EUR, CHF, and JPY all saw weakness to varying degrees against the Dollar. EUR/USD hit a high and low of 1.0929 and 1.0851, respectively, with technicians noting the Euro manage to defend the semi-psychological level of 1.0850 after hitting a 9-month high earlier in the session. The Franc also ran into resistance, as USD/CHF hit a high of 0.9225 but the Swissy failed to break the level and as such the cross saw a low of 0.9159. Lastly, the Yen was the respective underperformer and was weighed on by rising Treasury yields, in addition to USD/JPY seeing upside in wake of the aforementioned US data. The BoJ's 50bps cap on 10yr JGB yields leaves the Yen vulnerable to yield rises elsewhere. Note there was some fleeting Yen strength after the IMF said the BoJ should allow bond yields to move in a more flexible manner.
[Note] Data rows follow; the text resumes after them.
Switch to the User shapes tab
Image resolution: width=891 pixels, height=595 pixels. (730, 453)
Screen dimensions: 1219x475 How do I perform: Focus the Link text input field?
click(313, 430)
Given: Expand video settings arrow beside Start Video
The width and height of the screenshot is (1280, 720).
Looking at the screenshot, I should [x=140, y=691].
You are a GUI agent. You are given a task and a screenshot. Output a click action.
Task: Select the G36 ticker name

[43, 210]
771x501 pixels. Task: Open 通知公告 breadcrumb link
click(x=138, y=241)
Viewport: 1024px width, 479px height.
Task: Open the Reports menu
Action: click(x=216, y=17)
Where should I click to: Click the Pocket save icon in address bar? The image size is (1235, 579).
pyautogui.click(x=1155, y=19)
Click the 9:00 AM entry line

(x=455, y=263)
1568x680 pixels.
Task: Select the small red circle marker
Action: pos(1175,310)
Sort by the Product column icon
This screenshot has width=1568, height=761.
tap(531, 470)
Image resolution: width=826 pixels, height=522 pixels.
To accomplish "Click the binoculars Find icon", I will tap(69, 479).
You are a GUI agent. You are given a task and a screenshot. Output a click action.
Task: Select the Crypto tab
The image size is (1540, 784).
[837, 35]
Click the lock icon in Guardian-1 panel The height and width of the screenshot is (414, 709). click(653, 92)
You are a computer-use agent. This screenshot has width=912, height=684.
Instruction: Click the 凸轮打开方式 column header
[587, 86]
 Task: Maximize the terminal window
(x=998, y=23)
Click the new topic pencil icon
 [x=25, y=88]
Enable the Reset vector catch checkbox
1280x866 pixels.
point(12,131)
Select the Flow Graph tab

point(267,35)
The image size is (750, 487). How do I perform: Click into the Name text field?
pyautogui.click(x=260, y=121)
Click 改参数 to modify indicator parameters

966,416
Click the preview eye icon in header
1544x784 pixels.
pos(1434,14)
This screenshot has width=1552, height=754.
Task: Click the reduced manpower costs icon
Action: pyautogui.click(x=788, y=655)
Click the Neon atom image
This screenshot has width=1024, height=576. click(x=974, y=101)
EMFX was predominantly softer. The Real was flat, with state oil co Petrobras (PBR) appointing its new CEO ahead of a meeting with President Lula. The Yuan was the relative outperformer, seeing tailwinds from the continued optimism around China regarding its reopening of its economy. The Rand resides in the red as it was caught off-guard by the SARB rate decision, as it hiked by 25bps to 7.25% as opposed to the expected 50bps. Within the release, SARB said risks to inflation assess to the upside and it cut its 2023 GDP growth forecast due to extensive power cuts.